Aujourd'hui, alors que la saison a démarré, les professionnels ne connaissent toujours pas les conditions d'accès aux remontées mécaniques ; ils sont désabusés, et les maires avec eux.
Les Alpes-Maritimes, département dont je suis l'élue, comptent sept stations de ski, dont certaines se remettent à peine de la tempête Alex. Elles veulent savoir où vous en êtes - si seulement vous le savez vous-même.
Rappelons que le ski est un sport d'extérieur : les skieurs sont bien plus éloignés les uns des autres qu'on ne l'est sur une plage ou dans une rame de métro... (On renchérit à droite.)
Le tourisme hivernal, qui attend cette saison pour rebondir, est las de vos atermoiements et de votre manque d'anticipation - ce sont, décidément, les éléments caractéristiques de la gestion de crise du Gouvernement.
Préférez-vous annoncer vos décisions aux intéressés quelques heures avant leur mise en application ? Ce ne serait pas la première fois...
Une bonne fois pour toutes, rassurez-nous sur l'avenir de nos stations de ski ! (Bravo ! et vifs applaudissements sur les travées du groupe Les Républicains ; M. Vincent Delahaye applaudit également.)
M. Jean-Baptiste Lemoyne, secrétaire d'État, chargé du tourisme, des Français de l'étranger et de la francophonie . - Vous rassurer, naturellement : dix-huit mois, le Gouvernement agit sans relâche pour que le tourisme français reste debout.
Pour la montagne, nous avons mis en place, sous l'égide du Premier ministre, un plan d'urgence de 6 milliards d'euros en faveur des remontées mécaniques et des commerces, sans oublier les moniteurs. Par ailleurs, le plan Avenir montagne prévoit 300 millions d'euros d'investissements. (Murmures à droite)
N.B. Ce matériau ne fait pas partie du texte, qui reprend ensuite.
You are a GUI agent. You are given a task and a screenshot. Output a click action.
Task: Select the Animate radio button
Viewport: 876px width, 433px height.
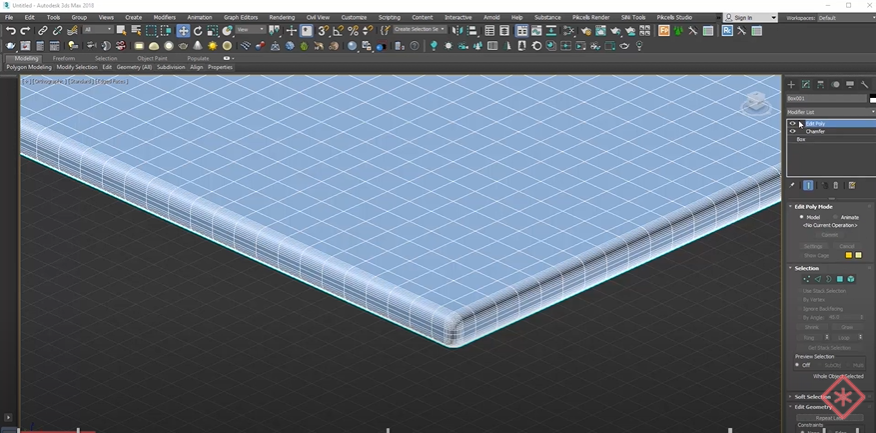[x=836, y=217]
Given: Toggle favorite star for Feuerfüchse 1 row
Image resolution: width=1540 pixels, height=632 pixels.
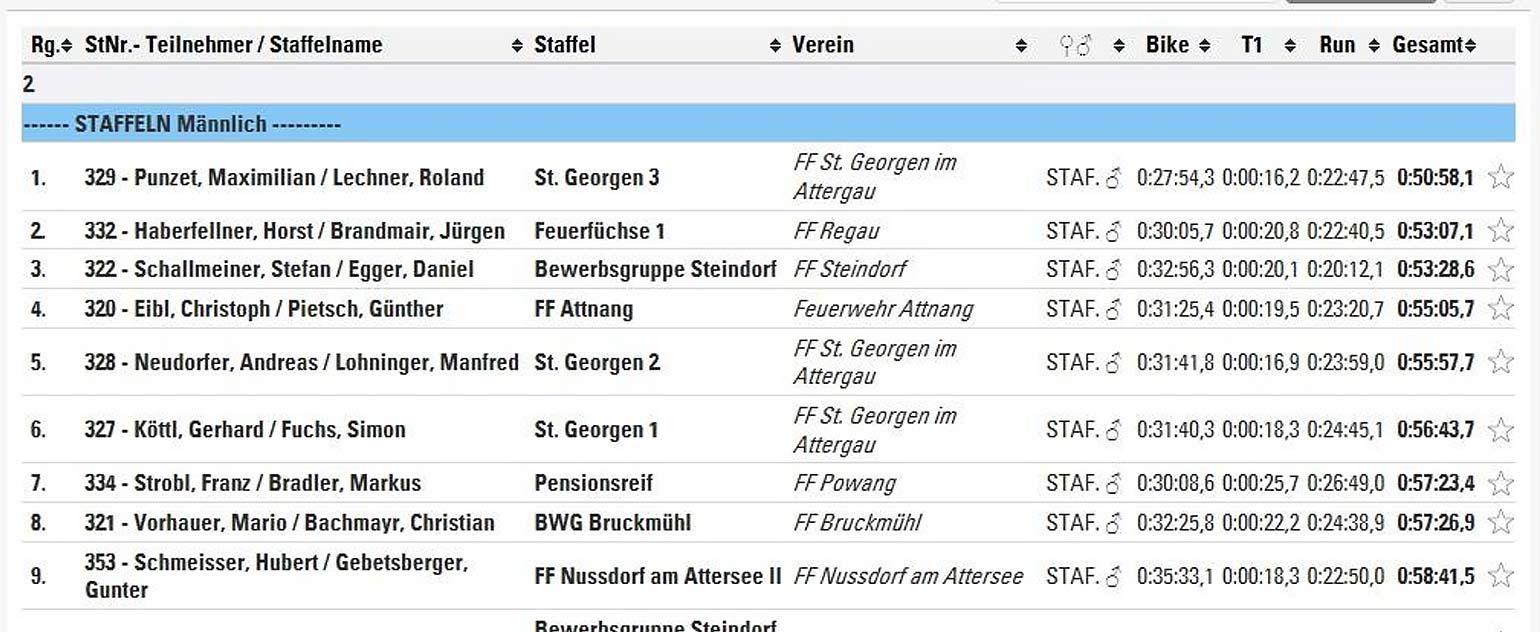Looking at the screenshot, I should 1500,231.
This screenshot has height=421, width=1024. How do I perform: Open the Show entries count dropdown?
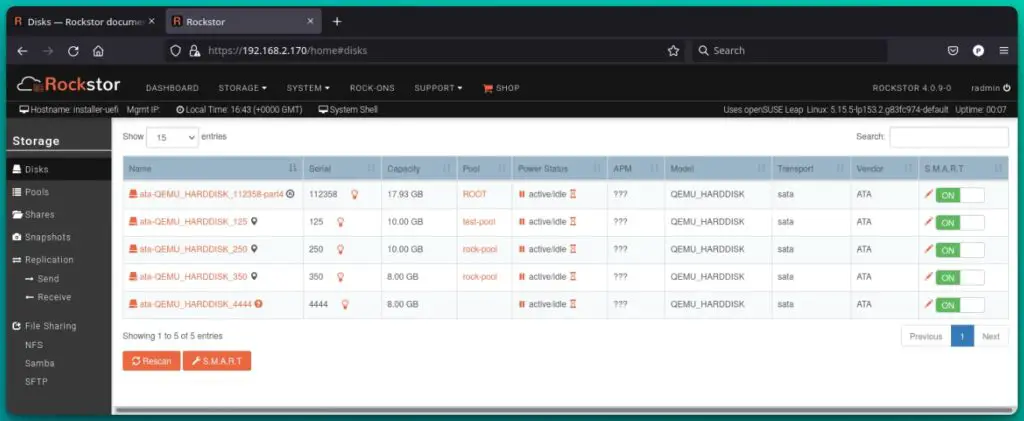tap(174, 137)
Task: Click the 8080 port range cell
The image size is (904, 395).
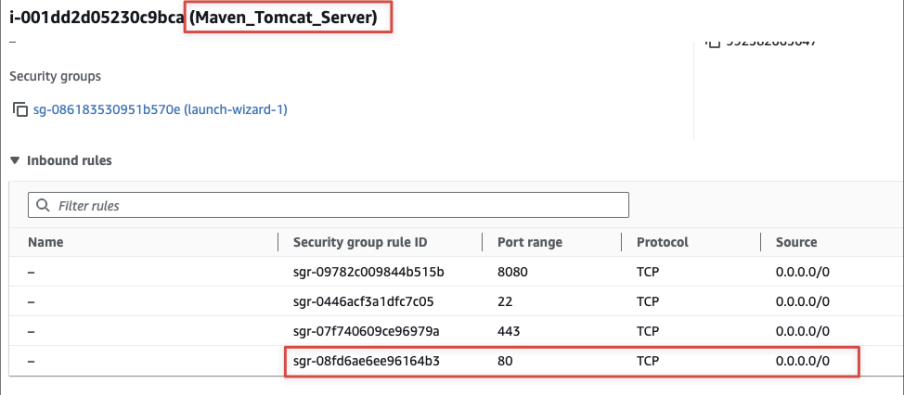Action: 513,272
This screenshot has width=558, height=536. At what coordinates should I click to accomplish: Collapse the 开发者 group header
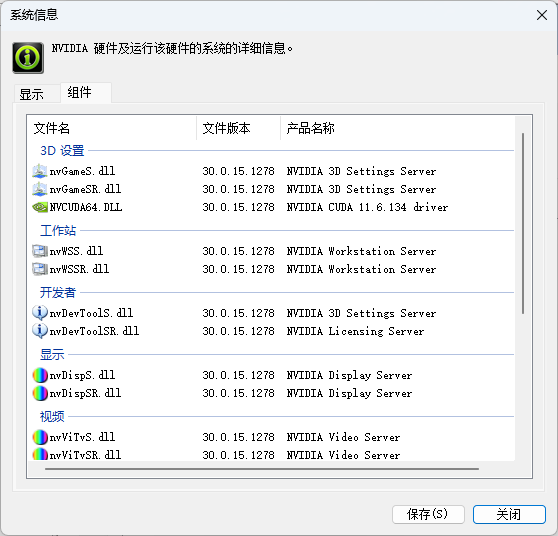(58, 293)
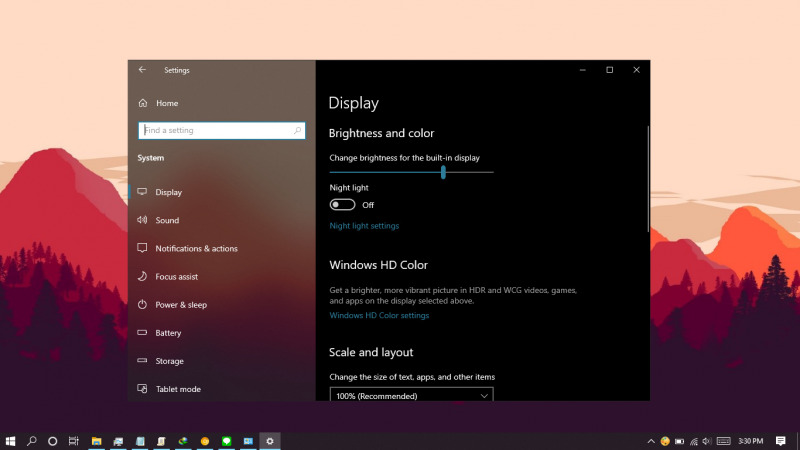The image size is (800, 450).
Task: Click the Find a setting search field
Action: (215, 130)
J'en arrive à l'objet précis de votre question. (On ironise à droite.) Je crains, madame la sénatrice, que vous ne m'ayez écouté attentivement ni lors du congrès des domaines skiables de France, où vous n'étiez d'ailleurs pas, ni il y a quelques jours devant les élus et les acteurs de la montagne, avec qui j'ai à coeur d'entretenir un dialogue nourri.
Des stations ont ouvert - Tignes, Les Deux Alpes. À ce stade, le protocole ne prévoit pas de passe sanitaire. Mais, je l'ai toujours dit, nous devons rester attentifs à l'évolution de la situation sanitaire. Le passe sanitaire est un outil qui permet le maintien de certaines activités, comme on l'a vu l'été dernier.
À la demande des professionnels, nous menons une consultation. Nous leur apporterons de la visibilité dans les premiers jours de novembre.
Nous n'avons qu'un mot d'ordre : réussir la saison, pour que la montagne française soit de retour cet hiver !
Mme Alexandra Borchio Fontimp. - Je regrette que vous n'ayez pas rassuré clairement nos stations. Ma question simple appelait une réponse simple ! (Applaudissements sur les travées du groupe Les Républicains)
Avenir de la papeterie Chapelle-Darblay
M. Didier Marie . - (Applaudissements sur les travées du groupe SER) Le 15 octobre dernier, le groupe finlandais UPM a annoncé son intention de céder la papeterie de Chapelle-Darblay, en Seine-Maritime.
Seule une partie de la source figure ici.